In a K-means clustering algorithm this measure is called: Inertia or the sum of squared distances.
This measure sum's the distances within a cluster and that for every cluster it add's it to a total.
The lower the inertia the better but there is a catch here: A priori more clusters means less inertia.
But that doesn't mean that the algorithm can seperate the cluster better.  

To find the optimal value of K we use a method called the elbow method. This method show graphically the values for 1-20K.
We want to choose a value of K that explains the most variance.

In [None]:
# The most important element witk K-means clustering is choosing the value of K.
#The value of K represents the amount of clusters in the data.
#In the code below we will fit ask the algorithmm to give is predictions for 1-20 clusters

SSE = [] # we start with an empty list
for cluster in range(1,20): #we create a for loop and fit the K-means 20 times with 1-20 K's
    kmeans = KMeans(n_jobs = -1, n_clusters = cluster, init='k-means++')
    kmeans.fit(data_scaled_X)
    SSE.append(kmeans.inertia_)

#SSE means: sum of squared distances: these are the squared distances from to points to the centroid.
#SSE is also called inertia!
    
# converting the results into a dataframe and plotting them
frame = pd.DataFrame({'Cluster':range(1,20), 'SSE':SSE}) # create a dataframe with the results
plt.figure(figsize=(12,6)) #create a figure in matplotlib
plt.plot(frame['Cluster'], frame['SSE'], marker='o')
plt.xlabel('Number of clusters')
plt.ylabel('Inertia/Sum of Squared Distances')
frame

Its clear that after the third point the inertia drops slower, this is a sign that adding more clusters isn't really usefull.
The biggest clusters are already identified and addind more K's will not result in much lower values of inertia. This means that we will take 3 as the value K. We will run the algorithm again with the value of K and store the result in a variable call ss. Next we will use the prediction to graphically show the result


In [None]:
# defining the kmeans function with initialization as k-means++
kmeans = KMeans(n_clusters=3, init='k-means++')

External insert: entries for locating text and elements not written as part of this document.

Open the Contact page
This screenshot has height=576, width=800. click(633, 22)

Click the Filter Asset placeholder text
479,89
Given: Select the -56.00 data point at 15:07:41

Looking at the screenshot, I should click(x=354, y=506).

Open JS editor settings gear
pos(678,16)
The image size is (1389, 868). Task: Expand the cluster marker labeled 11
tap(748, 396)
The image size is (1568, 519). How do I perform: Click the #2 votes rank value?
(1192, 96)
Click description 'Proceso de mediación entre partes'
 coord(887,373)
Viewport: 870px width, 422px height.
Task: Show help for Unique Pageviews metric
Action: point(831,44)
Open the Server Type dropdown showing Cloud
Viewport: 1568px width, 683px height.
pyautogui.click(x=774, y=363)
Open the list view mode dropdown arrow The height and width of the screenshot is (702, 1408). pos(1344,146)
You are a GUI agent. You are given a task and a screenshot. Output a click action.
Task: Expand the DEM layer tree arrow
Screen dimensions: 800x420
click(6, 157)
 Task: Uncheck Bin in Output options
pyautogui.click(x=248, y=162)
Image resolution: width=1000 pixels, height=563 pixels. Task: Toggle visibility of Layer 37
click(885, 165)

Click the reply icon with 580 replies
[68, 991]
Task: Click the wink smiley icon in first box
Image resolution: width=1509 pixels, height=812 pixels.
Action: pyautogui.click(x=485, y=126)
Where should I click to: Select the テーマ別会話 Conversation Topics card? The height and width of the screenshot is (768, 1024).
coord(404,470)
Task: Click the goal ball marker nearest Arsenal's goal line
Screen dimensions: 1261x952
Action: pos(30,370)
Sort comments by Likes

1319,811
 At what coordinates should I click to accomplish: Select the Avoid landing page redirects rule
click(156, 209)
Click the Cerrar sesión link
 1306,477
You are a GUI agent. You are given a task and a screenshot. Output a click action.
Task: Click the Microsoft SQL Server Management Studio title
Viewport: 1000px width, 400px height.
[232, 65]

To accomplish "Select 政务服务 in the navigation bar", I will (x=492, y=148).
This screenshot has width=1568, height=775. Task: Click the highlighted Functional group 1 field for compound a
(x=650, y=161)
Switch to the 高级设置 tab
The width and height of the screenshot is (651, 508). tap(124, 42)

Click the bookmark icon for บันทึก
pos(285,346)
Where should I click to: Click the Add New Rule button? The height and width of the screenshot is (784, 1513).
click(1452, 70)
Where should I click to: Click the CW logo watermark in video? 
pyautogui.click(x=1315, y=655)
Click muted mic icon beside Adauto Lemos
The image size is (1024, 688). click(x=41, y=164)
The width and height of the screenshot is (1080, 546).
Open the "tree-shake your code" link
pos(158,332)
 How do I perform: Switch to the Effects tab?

# fitting the k means algorithm on scaled data
kmeans.fit(data_scaled_X)

ss = kmeans.predict(data_scaled_X)

In [None]:
plt.scatter(data_scaled_X[:, 1],data_scaled_X[:, 2], c=ss, s=50, cmap='gist_rainbow')
centers = kmeans.cluster_centers_
plt.scatter(centers[:, 1], centers[:, 2], c='black', s=200, alpha=0.6);

Okay it seems that the algorithm produces 3 cluster, just as we asked it to do. In a normal unsupervised learning approach you would together with experts review this results and see if you initial choice with regard to the value K was right. In this case we already have the answer and it would be nice to see how well the unsupervised model actually performed. 

In [None]:
dfdata_check = dfdata.copy()
dfdata_check = dfdata_check.drop(columns =[ 'class', 'sepal length (cm)', 'sepal width (cm)','petal length (cm)','petal width (cm)'])
df = dfdata_check.to_numpy()
df = df.ravel()

Lets show the actual datapoints and the predicted data points. 

In [None]:
fig = plt.figure(figsize=(18,9))

ax1 = plt.subplot(321)
ax1.scatter(data_scaled_X[:, 2],data_scaled_X[:, 3], s=50, c=df, marker="o",cmap='gist_rainbow')
ax1.set_title("Actual")

ax2 = plt.subplot(322)
ax2.scatter(data_scaled_X[:, 2],data_scaled_X[:, 3], s=50, c=ss, marker="o",cmap='gist_rainbow')
ax2.set_title("Predicted")
plt.show()

As you can the algorithm did seperate the clusters nicely (forget the difference in color). There are a few points that it misclassified but in general a very decent result.